金曜日の昼下がり、散歩に出る。陽射しはまだ暑いが、風は秋風だ。今年は例年に無く秋が早い。澄んだ空気が爽やか。何だかとても幸せな気分になる。
村の中を一回りしてから浜辺へ出る。海岸沿いを歩いて、シバイサー博士の研究所に向かう。波は穏やかで、潮の匂いも優しい。良い時間だ。研究所まであと数分という所で木陰に入った。マツの木の根元、良い時間を、しばし味わうことにした。

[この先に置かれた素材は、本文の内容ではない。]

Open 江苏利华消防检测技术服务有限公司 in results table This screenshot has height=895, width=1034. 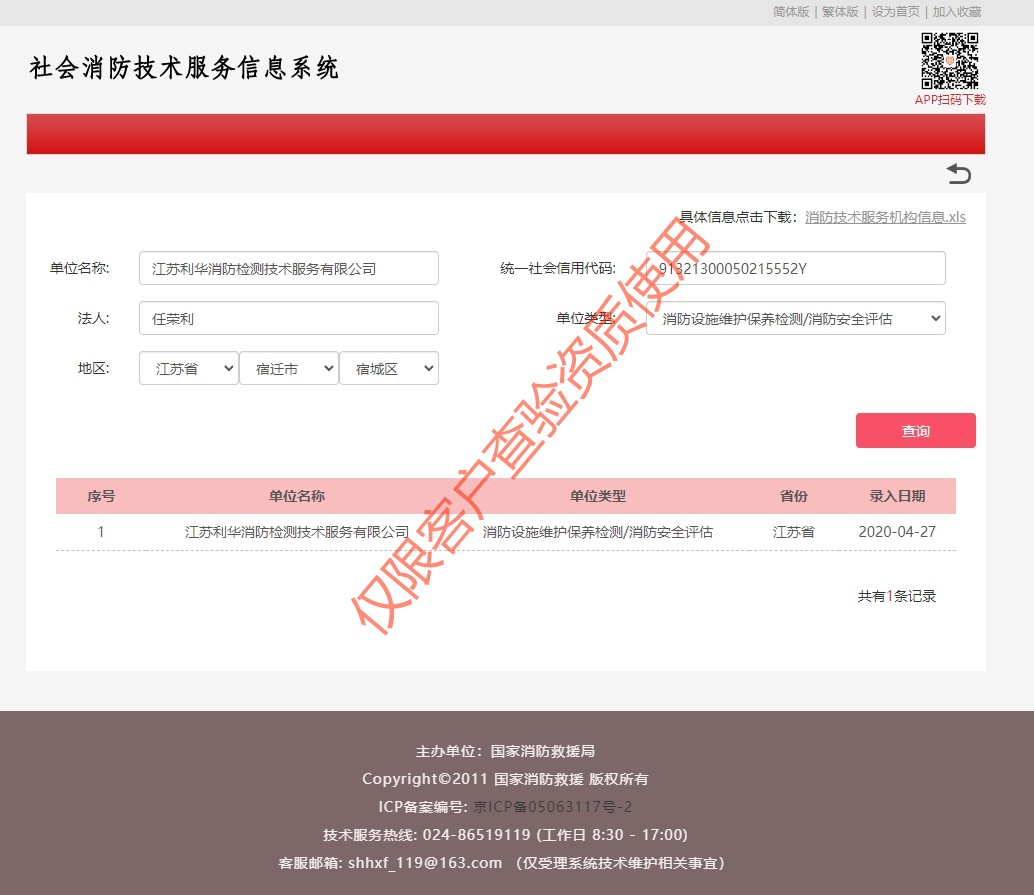pos(297,532)
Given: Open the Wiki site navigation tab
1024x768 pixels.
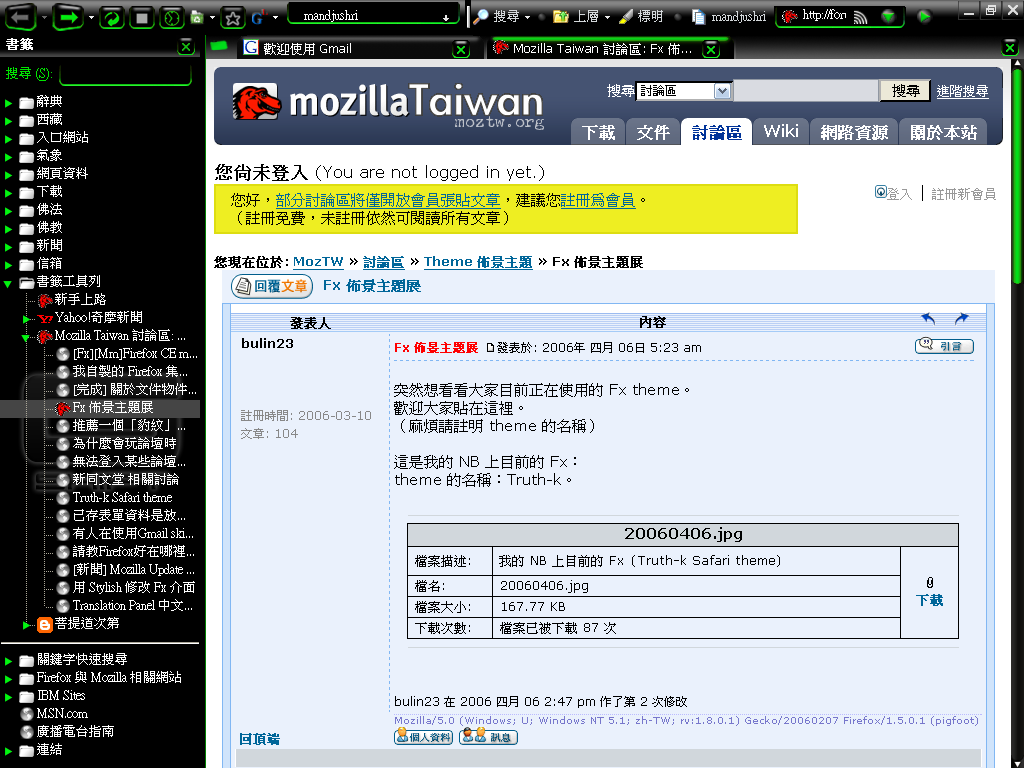Looking at the screenshot, I should [780, 131].
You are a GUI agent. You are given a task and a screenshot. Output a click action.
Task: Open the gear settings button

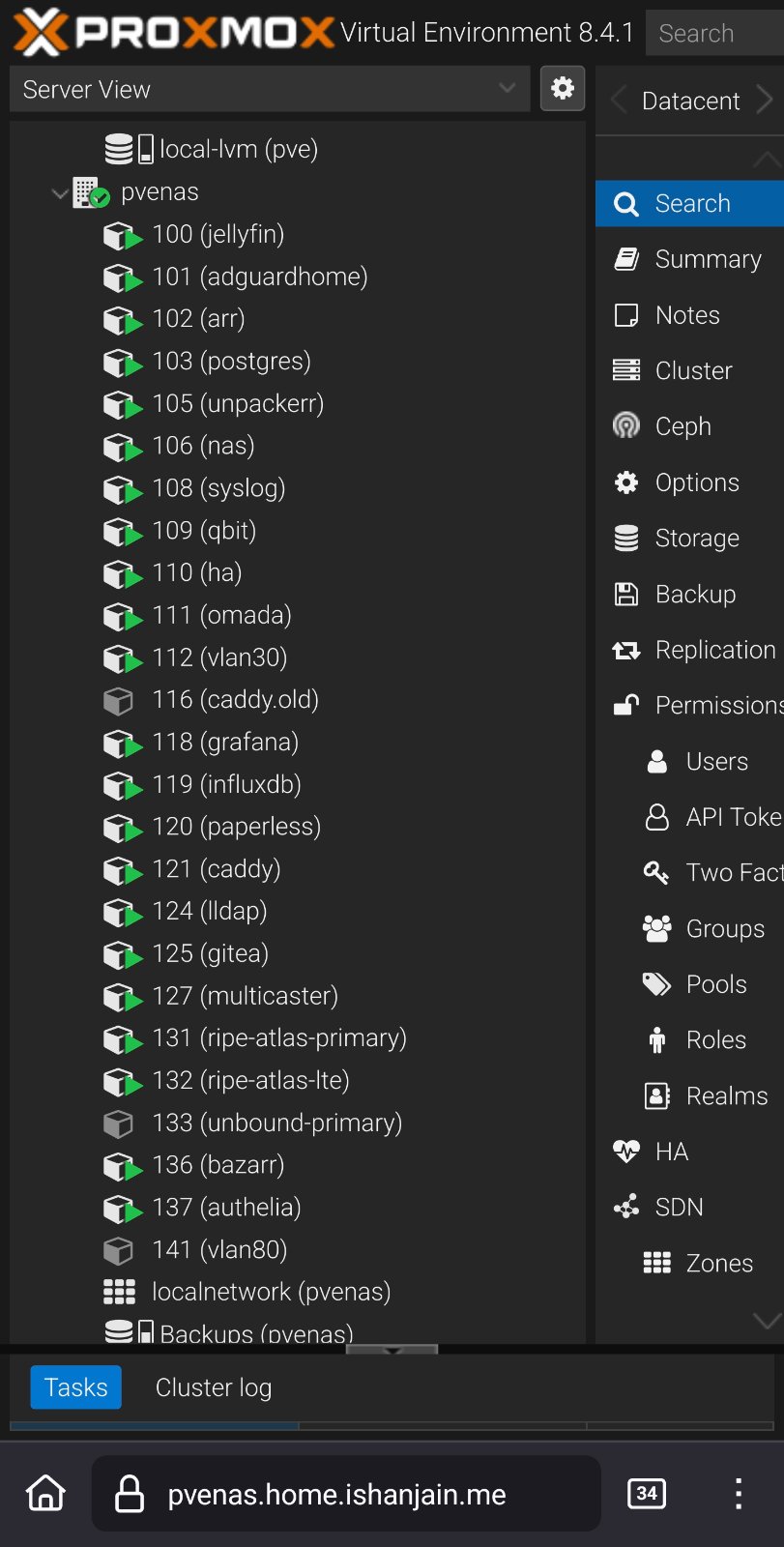coord(562,89)
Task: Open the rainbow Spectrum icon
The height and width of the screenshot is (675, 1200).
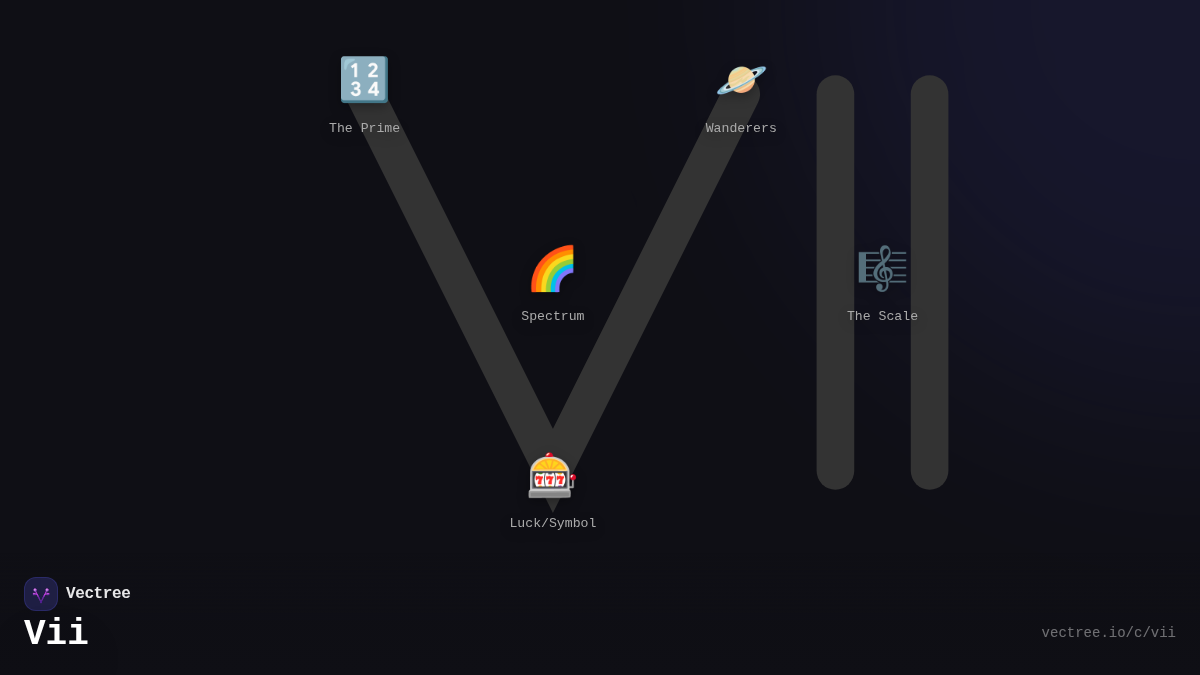Action: tap(552, 269)
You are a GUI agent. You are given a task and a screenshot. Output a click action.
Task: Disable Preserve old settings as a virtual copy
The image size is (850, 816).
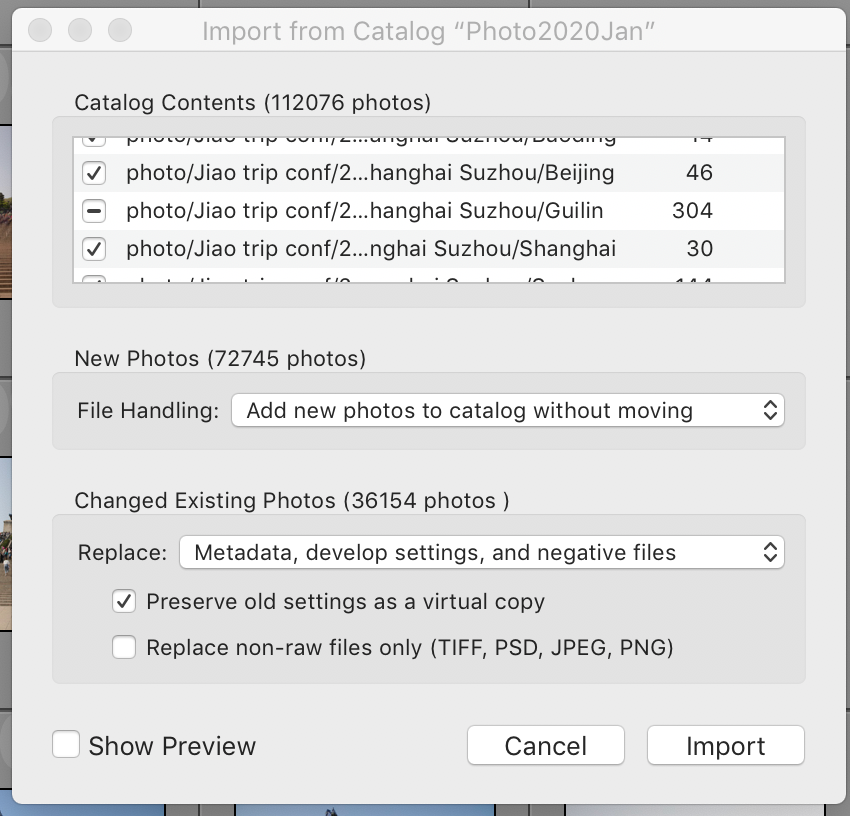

眠気が襲った。で、しばらくまどろんでいたら突然、「おい!」と声がした。目を開けると、目の前に大きな顔があった。この世のものとは思えぬ顔だったので、びっくりして飛び起きてしまった。博士の顔は、確かにこの世のものでは無いのだが、至近距離で見るとやはり、「わっ!」となってしまう。どこかしら迫力がある。
「やっ、やー、博士。突然ですね。」
「あー、突然かもしれないが、そんなに驚くことは無かろう。」
「えっ、いや、急に起こされたので吃驚しただけです。」
「ふーん、そうか。で、何してたんだ、こんな所で、こんな時間に?」
「いえ、これから博士の所へ行こうとしてたんです、その前にちょっと昼寝を。」
「そうだな、この気候は昼寝に最適だからな。気持ちはわかるぞ。私も、君の寝ている姿を見たら、一緒に寝たいと思ったくらいだ。」
「ですよね、ホントに良い気候ですよね。ところで、博士はどちらへ?」
「ユクレー屋だ。行こうとして、ふと海岸を見たら、君が寝ていたのだ。」
「そうですか、ユクレー屋ですか。何しに・・・」と言いかけて、博士が手に荷物をもっていることに、私はやっと気付いた。
「博士、それ、何ですか?何か発明品ですか?」
「おう、その通りだ。よく判ったな。シャーロックホームズか、君は。」
博士は自慢したがり屋である。その博士がわざわざユクレー屋へ行く。手に荷物を持っている。その荷物が発明品であることはシャーロックホームズじゃなくても、だいたい想像できる。ユクレー屋で、皆を前に発明品を見せて、「どうじゃ!」とふんぞり返って、高笑いしている博士の顔だって、私は容易に目に浮かぶ。
「どういった発明なんですか?・・・あっ、それとも、ユクレー屋に行って、皆の前で発表したほうがいいですか?」
「ん?・・・構わんぞ、君なら、先に見せても。」
博士が持っている荷物は、百科事典1巻ほどの大きさのバッグ。それを開けて、中から少し厚みのある、チャンピオンベルトのようなものを取り出した。
「何ですかそれ?チャンピオンベルトみたいですね。」
「ベルトには相違無い。チャンピオンについても、ある意味当たっている。」と、博士は前置きして、その発明品について語った。
「これは、まあ、早く言えば便秘の薬だ。もう少し正確に言うと、便秘の人に排便を促すような運動をしてくれる機械だ。使い方はベルトと同じ、腰に巻きつける。スイッチを入れると背中とお腹が波打つような運動をする。背中とお腹のマッサージ機のようなものだ。で、便意をもよおすってわけだ。名付けて『安産機』と言う。」
「博士、排便を促すってことは解りますが、なぜそれが『安産機』なんですか?」
「子供を産むというのはどんな感覚か?と、まあ、女では無いが元人間のケダマンに訊いたのだ。そしたら、『うんこ出すみたいなもんじゃないか』って言うから、こういうのを作ってみたわけだ。そろそろ産まれそうだという時にこれを使えば、すぐに産まれるので、医者の出番がすぐに来る。子供を出すついでに便も出る。というわけで、またの名を『先生、出便です』と言う。どうだ、なかなか面白いだろう。カッ、カッ、カッ。」と高笑いする博士であったが、その笑いが収まった後、私はきっぱりと言った。
「マナへのプレゼントでしょうが、博士、それきっと、便秘の人には良いかもしれませんが、出産にはいかがなものかと思います。だいたい、訊く相手が間違ってますよ。男には産む感覚なんて解りませんよ。マナも喜ばないと思います。むしろ、『子を産むことはうんこ出すみたいなもん』なんて言ったら、きっと殴られますよ。」
私の意見は正しいと思う。博士もしばらく考えて、
「そうか、うーん、そうなるか、確かに、良く考えるとそうかもな。」となった。
ということで、せっかくの発明品であったが、博士はユクレー屋に行く予定を変え、研究所へ戻った。『安産機』、またの名『先生、出便です』は皆に披露されることなく、研究所の倉庫へ仕舞われることになりそうだ。「マナに殴られるのは嫌だしな。」と言い残して去っていった博士の後姿は、よくあることだが、淋しげであった。